Monday, March 2, 2009

The Crucible of AI

The phenomenon that has been known as the Answer since 1996 has slowed to halt, between the proverbial rock and a hard place. He came into the League as a six-foot wonder, a kid out of Georgetown with a penchant for street life, or at least the look of it. He wowed, physically befuddling arguably the greatest defender of his era and many others en route to a 23.5 ppg average and 7.5 apg average in his inaugural year. In fact, let's pause to commemorate said befuddlement:



Such moves acquired the eyes and hearts of basketball aficionados and pundits everywhere. Some would call the concentration of style over substance poisonous, others call it art. A few called it both. But Iverson is in the NBA. Style over substance is limited. He was one of a kind, but he was "common" at the same time in his ability to allow the defense to ignore the other four players on the floor. His early Philly teams were filled with fellow lottery picks (Jerry Stackhouse, Tim Thomas, Derrick Coleman, Larry Hughes), but were still unsuccessful.

His best season was 2000-2001, where he won the NBA MVP and led his talent-deprived team to the NBA Finals (while putting a scratch on LA's three-fo-fo-fo hopes.) In retrospect, it seems that that was the pinnacle of his career. His fifth year in the NBA and he had already reach his zenith. Doesn't seem right. In the ensuing years, his career has been a blur of highlight sublimity, awe-inspiring toughness and interminable postseason failures. When he was traded to Denver to be united with 'Melo, many wondered what that would produce. They did go to the playoffs for the two seasons AI was in the Rocky Mountains, but nobody was surprised when it ended in an early dismissal.

Then he was traded to the Pistons, and the results have been disastrous. Detroit decided to start A.I. and bring Richard Hamilton off the bench, and the results were abysmal, culminating in an eight-game losing streak.
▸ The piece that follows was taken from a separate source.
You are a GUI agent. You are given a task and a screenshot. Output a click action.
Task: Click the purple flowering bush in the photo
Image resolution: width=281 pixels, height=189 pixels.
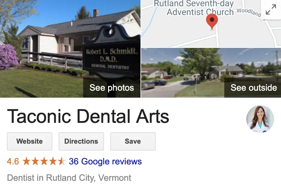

A.I. goes out, Hamilton comes back in and the Pistons win two on the road against the Celtics and Magic. Now everybody knows what should have been obvious in the first place. This doesn't preclude a partial account of his stature and dexterity; in fact, it spurs it.

He is a prisoner of his adroit zig-zags and grit. Those who criticize his self-centered game, the ball-controlling, the idle teammates standing around watching him do his thing fail to put together the fact that it is because of those hardwood peccadilloes that he is the individual marvel that he is. Fearless. Undaunted. Competitor. His minuses are his strengths run amok; the essence of diminishing marginal utility. The Pistons' two impressive road wins against the Magic and Celtics without Iverson in the lineup makes that ever clear. Placing him at point guard won't work for the same reasons that forcing an artist into dentistry won't work.

A man must know his role. As Tony Kornheiser said, he is a player that needs four lesser players around him. Sounds kinda shallow, huh? A man needing inferior talent around him to augment his own worth? This makes it much easier to bash him as a person, because as they say, the way one is on the basketball court is an extension of their personality.

But to embrace that mindset is to miss the bigger point and the enigma that is AI. He is illusion incarnate, the anti-efficiency while at the same time being a force that is inexplicable by the laws of orthodox thought. A HOF talent that doesn't lend himself to slowing down for the sake of an easier "shot" for himself or others, because he knows only one way: Go Hard. These past 13 years showed that he is the Exception, not the Answer. Historians will misconstrue his place in history because they will see his numbers, his body shape and his (formerly) trademark cornrows and say "he squeezed everything he could out of that frame," and they will be right. Partially. Because the truth is this: only a kamikaze Allen Iverson (flaws and all) could have survived the rigors of the NBA this long. Curb his game just a smidgen and you're left with a street-baller who may have succumbed to the perils of the urban jungle. Playing his way was his adjustment to nature; dealing with the cards he was dealt, if you will. Call him stubborn, but don't called him selfish, there's a subtle difference. It's who he is: why in the world would you forsake something that saved your life?

A captive of his own talents, yet freed from his own limitations.

So what does this mean to 2009 Detroit? You have an opportunity to do something special to salvage this season. Bring his butt off the bench.